All of the aforementioned growth processes are inextricably tied together through the evolution of ice particle shape, and capturing these connected processes in a numerical model is challenging. Many prior numerical models use simplified approximations for the evolution of particle shape, often with somewhat arbitrarily chosen boundaries between different types of ice crystals. These somewhat artificial boundaries and constraints can have undesirable impacts on the numerical simulations of cold clouds. In an effort to avoid such problems, a new method has been developing in numerical modeling that predicts particle properties, such as the fraction of rime (frozen liquid) on ice particles, ice particle shapes, and so forth.
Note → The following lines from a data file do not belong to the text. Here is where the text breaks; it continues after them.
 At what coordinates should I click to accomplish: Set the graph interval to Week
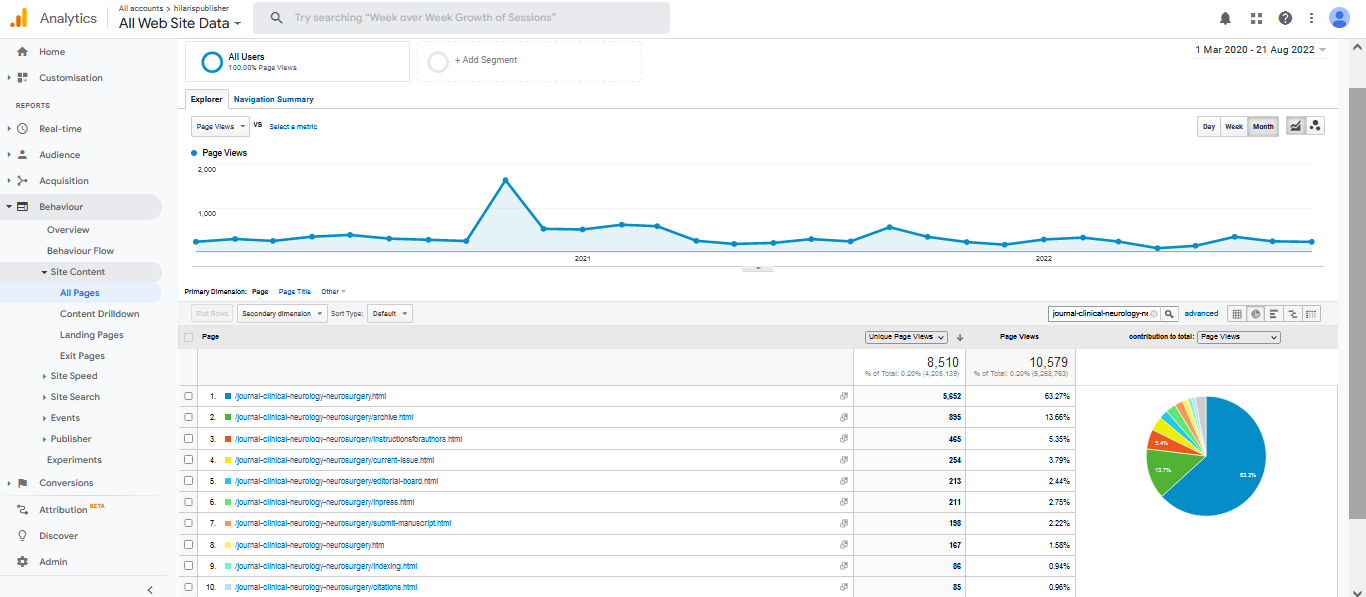coord(1234,127)
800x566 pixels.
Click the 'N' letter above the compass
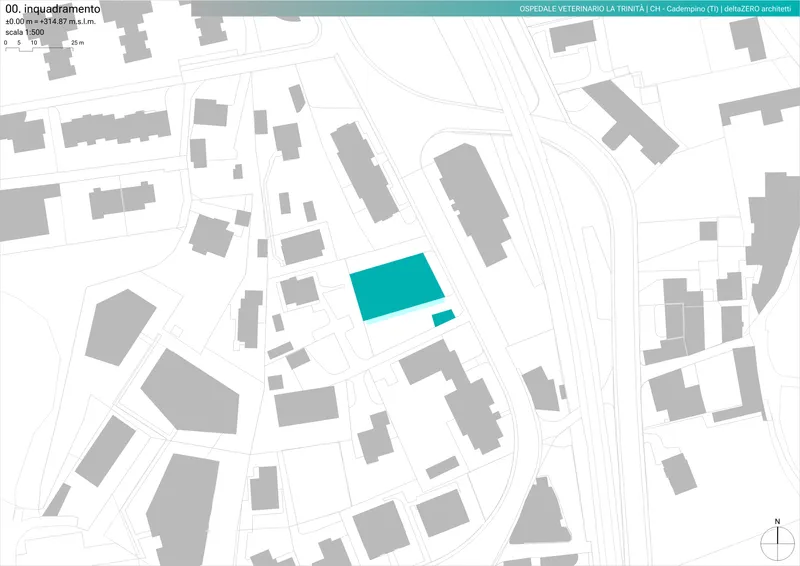pos(777,521)
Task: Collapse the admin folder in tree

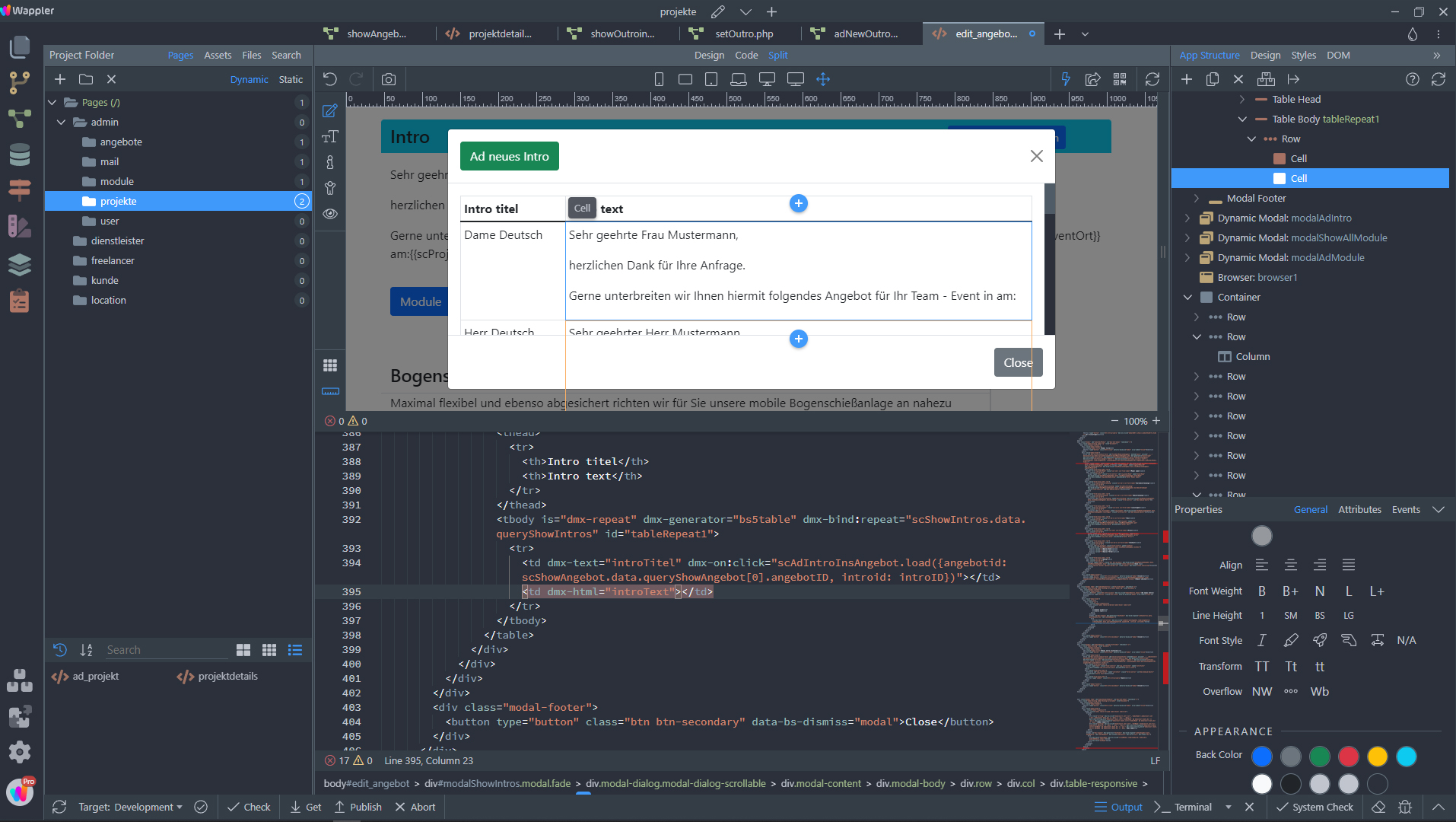Action: (x=61, y=122)
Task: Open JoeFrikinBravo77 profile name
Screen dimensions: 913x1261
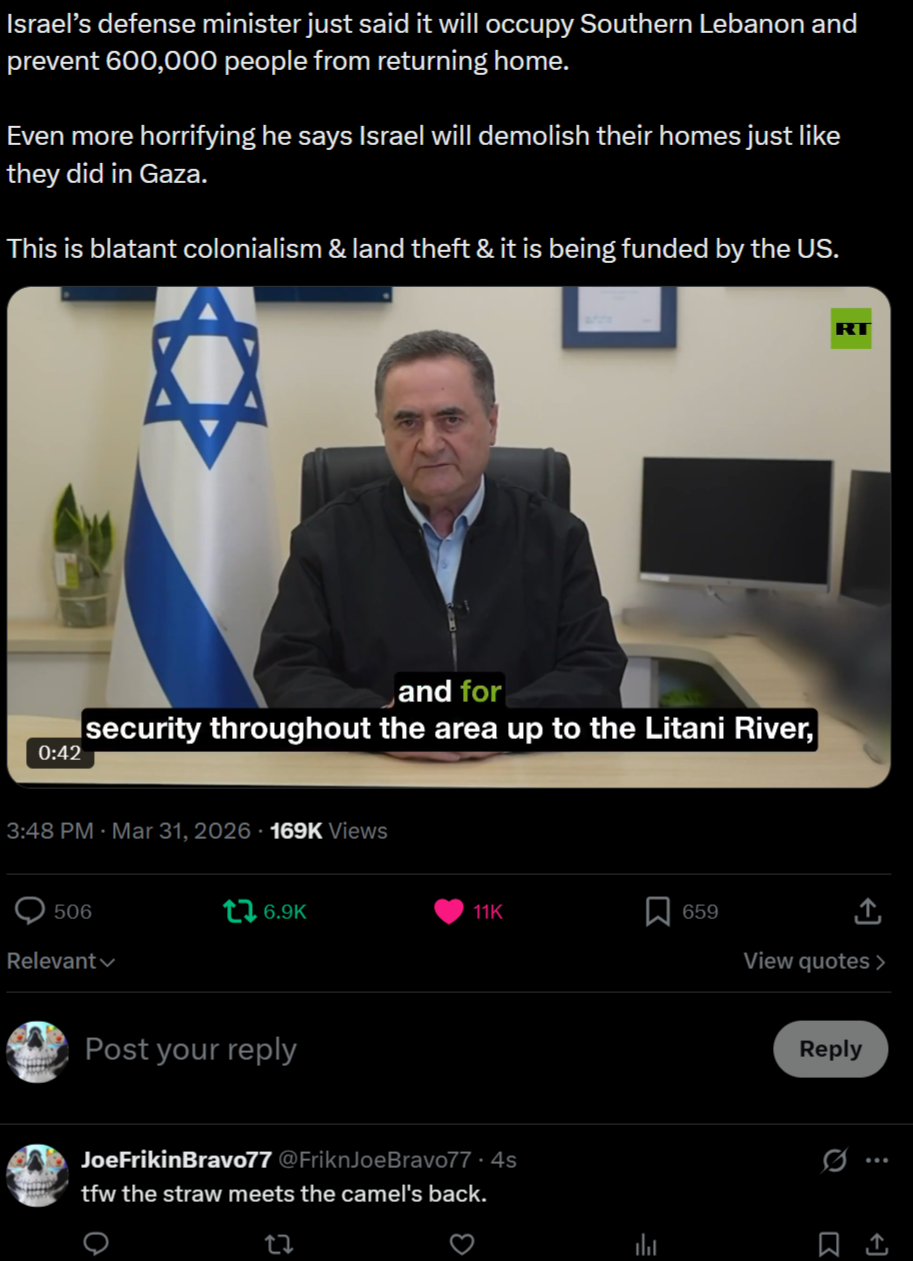Action: [176, 1159]
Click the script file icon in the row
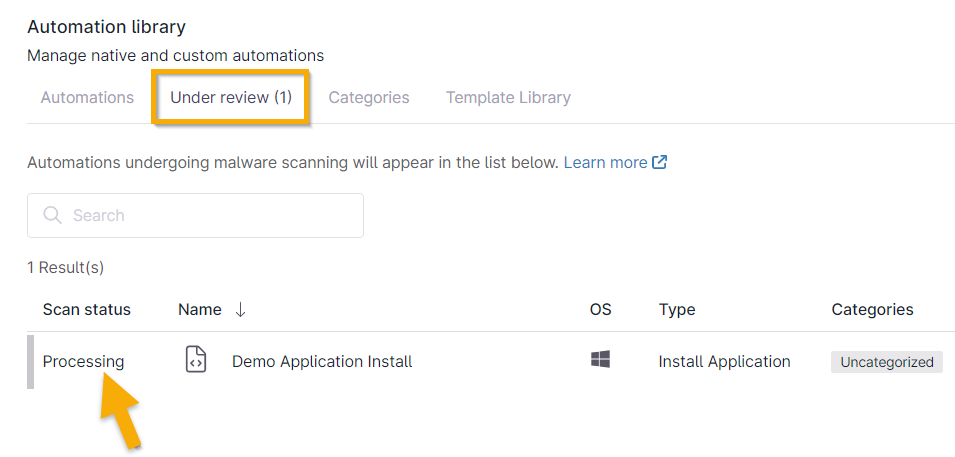 [197, 361]
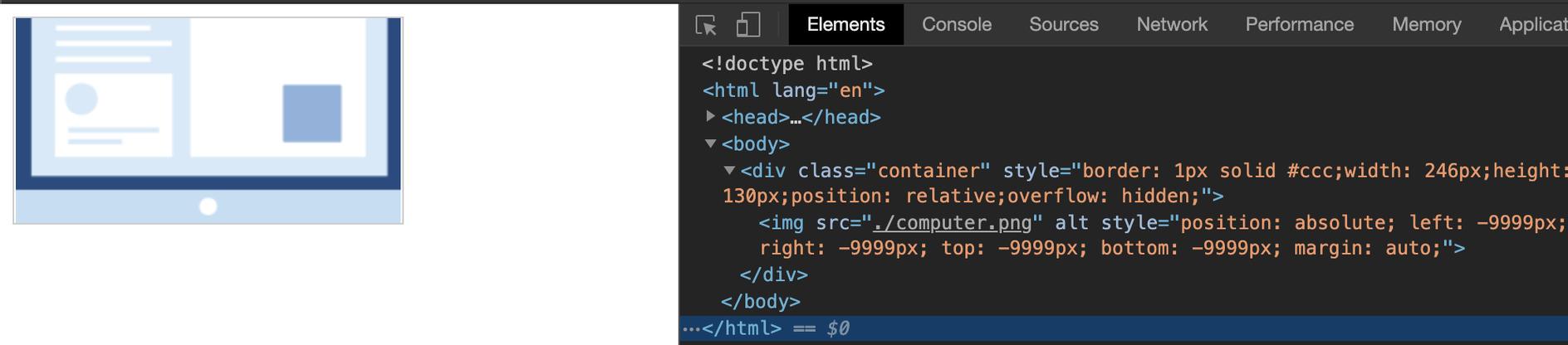This screenshot has width=1568, height=345.
Task: Open the Application tab
Action: [x=1532, y=25]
Our ice habit prediction method follows this new approach, it is based on the physical mechanisms that control ice shape allowing for a natural evolution of size, shape, and fall-speed. However, our (and all) cloud models presently have no general way to correct for growth at low saturations. Moreover few, if any, cloud models correctly capture the habit-dependent effects associated with riming and aggregation growth, which are critical for mixed-phase and cirrus cloud evolution. The goal of our proposed research is to generalize the ice habit prediction method for the missing processes discussed above: Low ice saturation states, riming and aggregation. We plan to use DOE data products from past and recent field campaigns, for both low and high clouds, along with lab data to test and refine our model.